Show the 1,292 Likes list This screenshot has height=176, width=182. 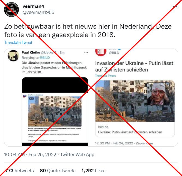[93, 171]
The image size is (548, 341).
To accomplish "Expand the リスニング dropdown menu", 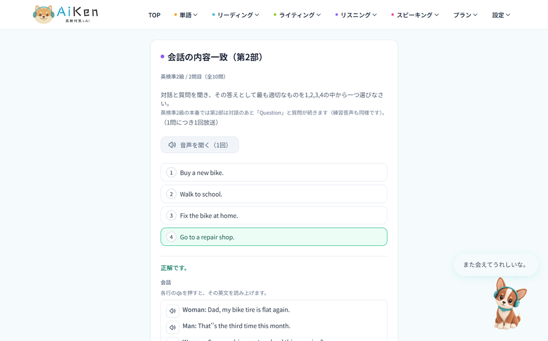I will tap(356, 15).
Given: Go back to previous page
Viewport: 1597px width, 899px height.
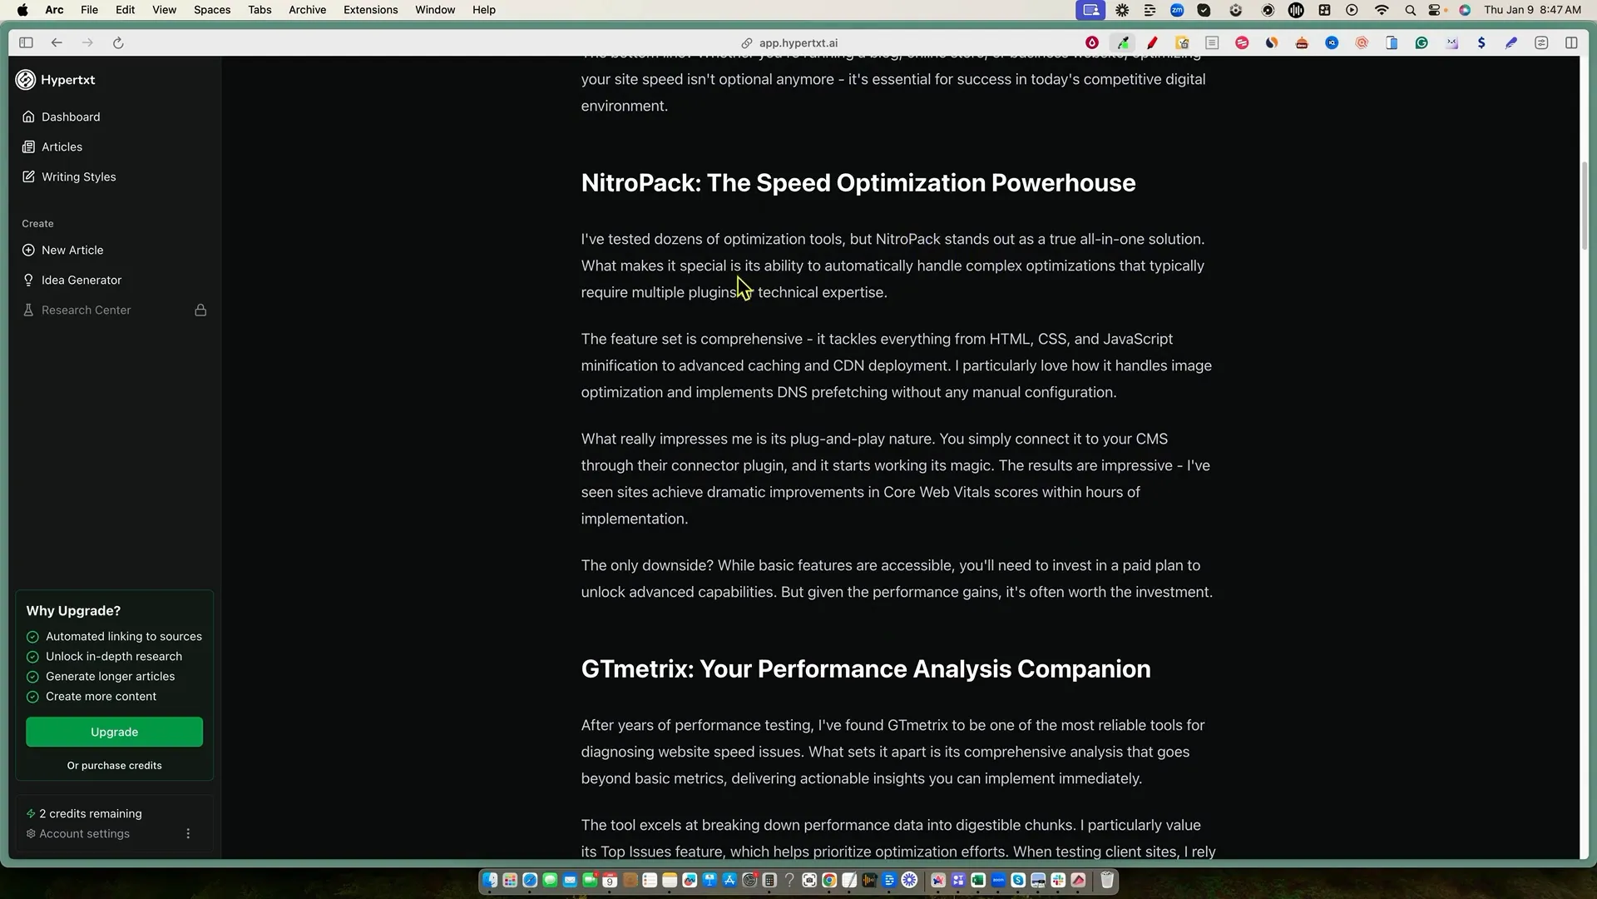Looking at the screenshot, I should click(57, 42).
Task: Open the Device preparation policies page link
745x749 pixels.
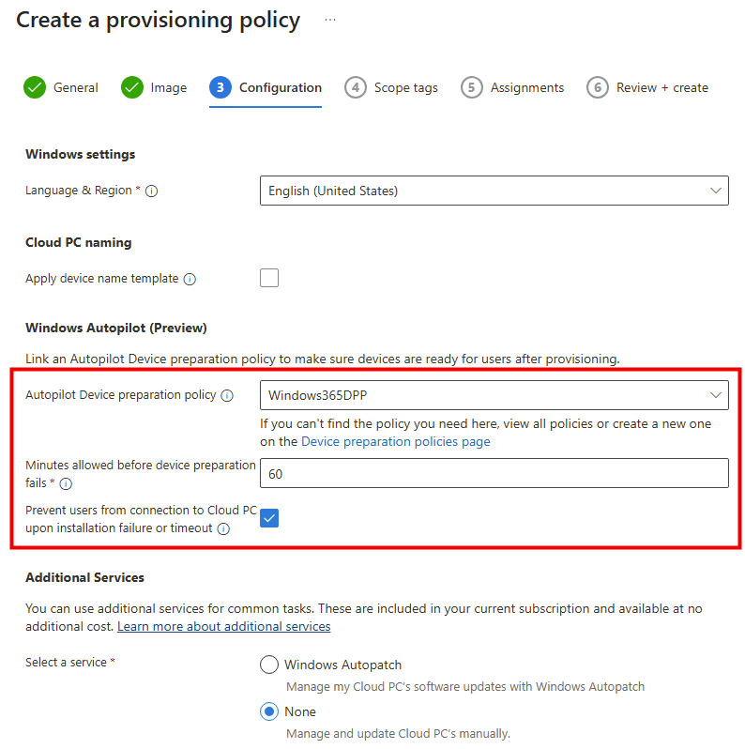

→ WHAT IS ASKED: Write out the entries, from the line containing "Given: Go back to previous page" through the end of the entries, omitting the pictures.

→ SOLVED PROBLEM:
Given: Go back to previous page
Viewport: 1597px width, 899px height.
Looking at the screenshot, I should click(57, 42).
Task: Open the Device preparation policies page link
745x749 pixels.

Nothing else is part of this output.